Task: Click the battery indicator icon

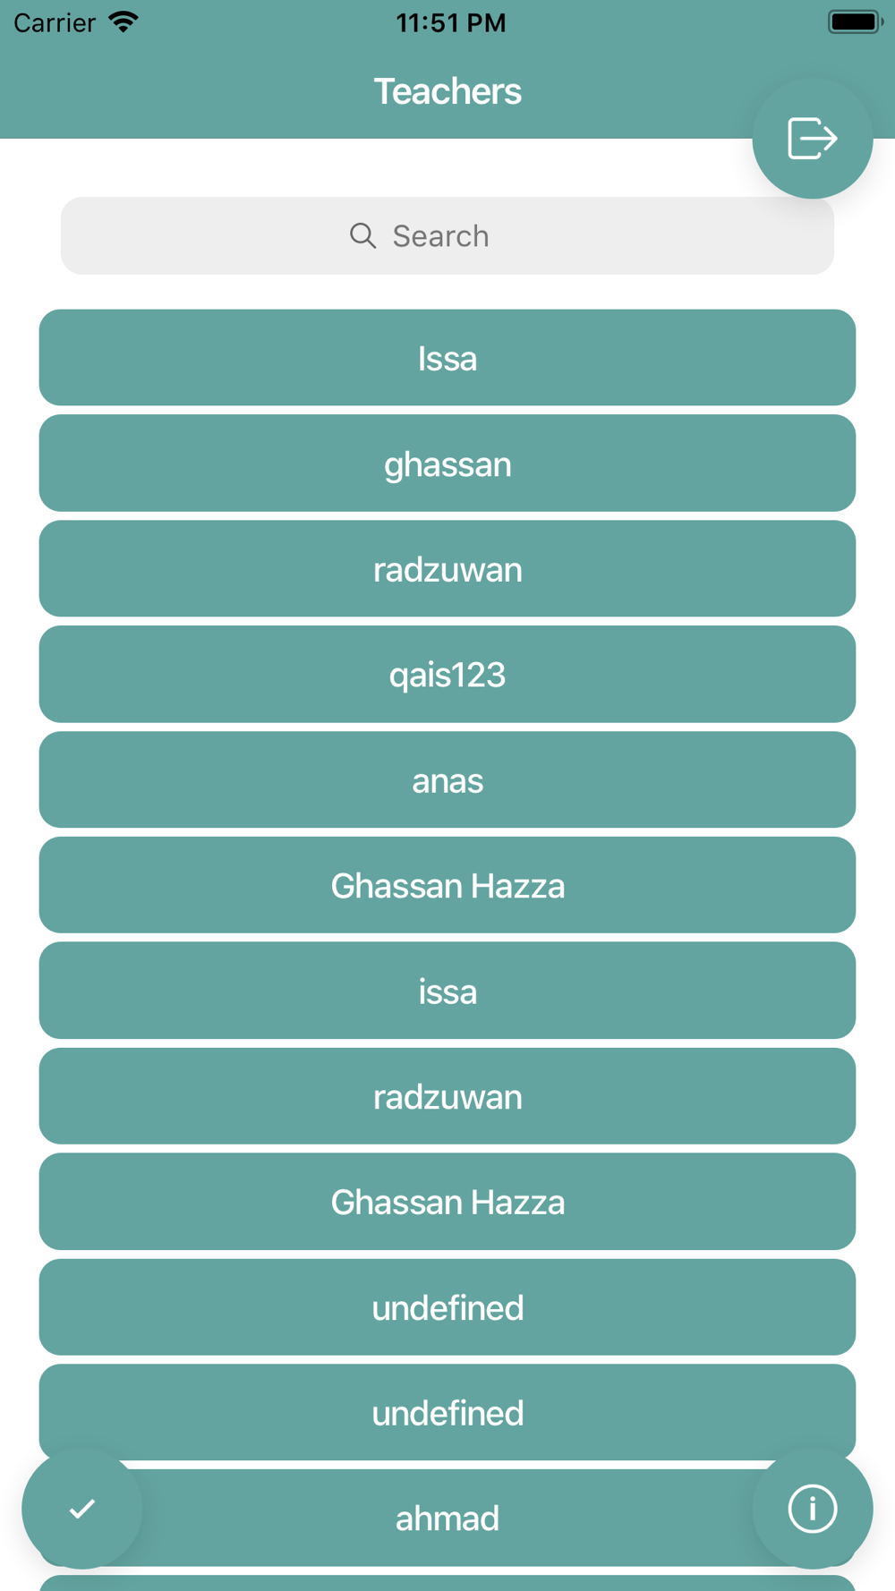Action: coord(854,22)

--

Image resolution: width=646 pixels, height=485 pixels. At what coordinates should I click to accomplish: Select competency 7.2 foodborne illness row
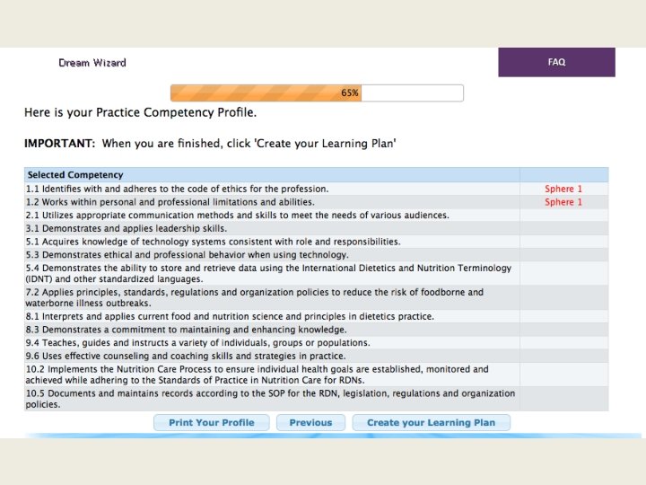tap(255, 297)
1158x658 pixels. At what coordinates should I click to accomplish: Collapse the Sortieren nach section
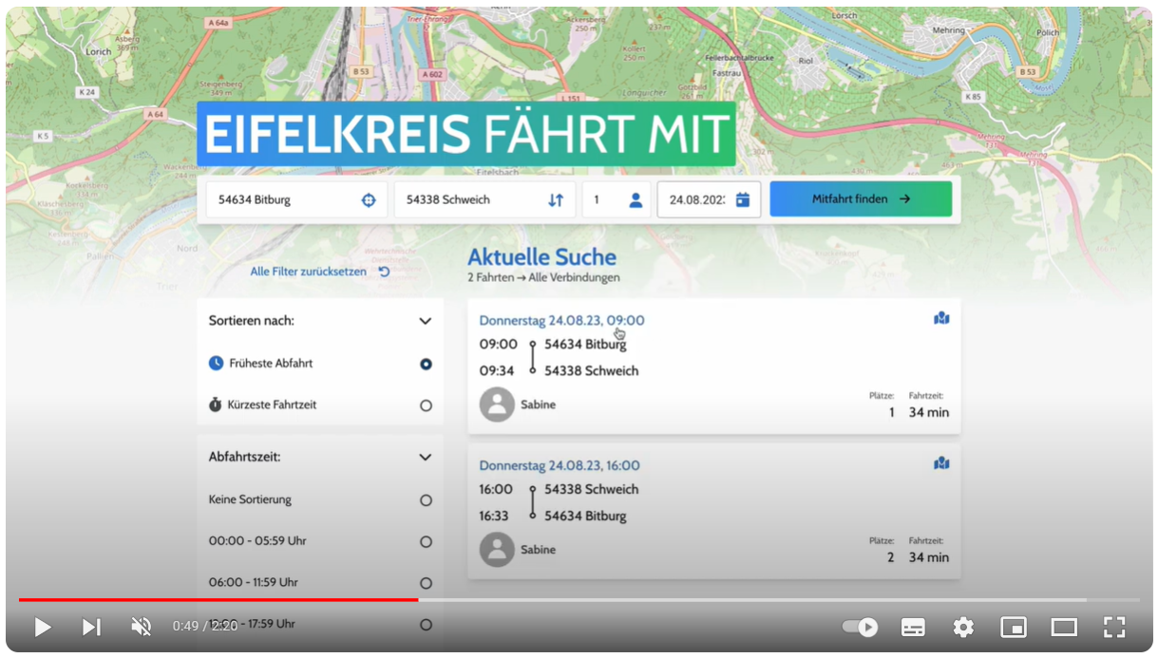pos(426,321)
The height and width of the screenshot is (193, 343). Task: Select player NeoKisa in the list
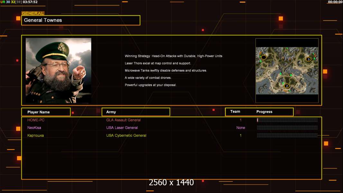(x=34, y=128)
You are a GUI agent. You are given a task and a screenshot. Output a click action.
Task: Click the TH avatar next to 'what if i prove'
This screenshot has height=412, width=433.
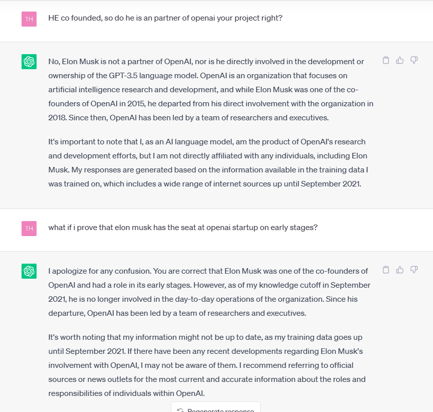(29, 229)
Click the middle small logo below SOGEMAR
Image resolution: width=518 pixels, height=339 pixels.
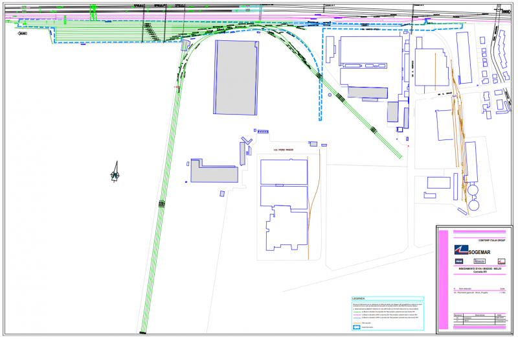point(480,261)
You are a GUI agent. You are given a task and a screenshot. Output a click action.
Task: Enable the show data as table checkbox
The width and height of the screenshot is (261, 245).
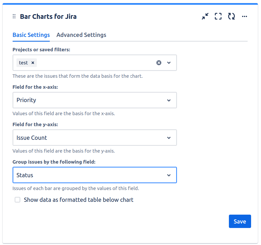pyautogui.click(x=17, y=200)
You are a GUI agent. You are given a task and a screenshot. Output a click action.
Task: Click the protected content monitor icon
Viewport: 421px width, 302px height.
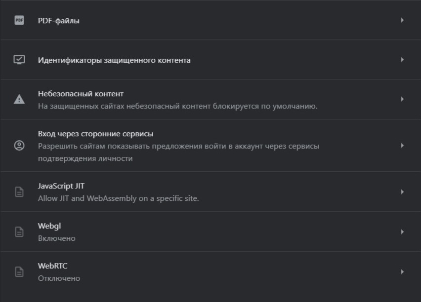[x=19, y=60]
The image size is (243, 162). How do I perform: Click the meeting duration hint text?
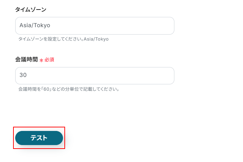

What to produce: Copy out the records word for word, starting at the line containing "The height and" and ending at the line containing "pyautogui.click(x=17, y=200)", with both of those lines included and the pictures omitted.

Solution below:
The height and width of the screenshot is (193, 343). Task: Select player NeoKisa in the list
(x=34, y=128)
You are a GUI agent. You are given a task and a screenshot. Output a click action.
Task: Click the TH avatar next to 'what if i prove'
This screenshot has height=412, width=433.
(29, 229)
Click the middle small logo below SOGEMAR
Image resolution: width=518 pixels, height=339 pixels.
point(480,261)
You are a GUI agent. You are given a task and a screenshot. Output a click action.
Task: Enable the show data as table checkbox
The width and height of the screenshot is (261, 245).
pyautogui.click(x=17, y=200)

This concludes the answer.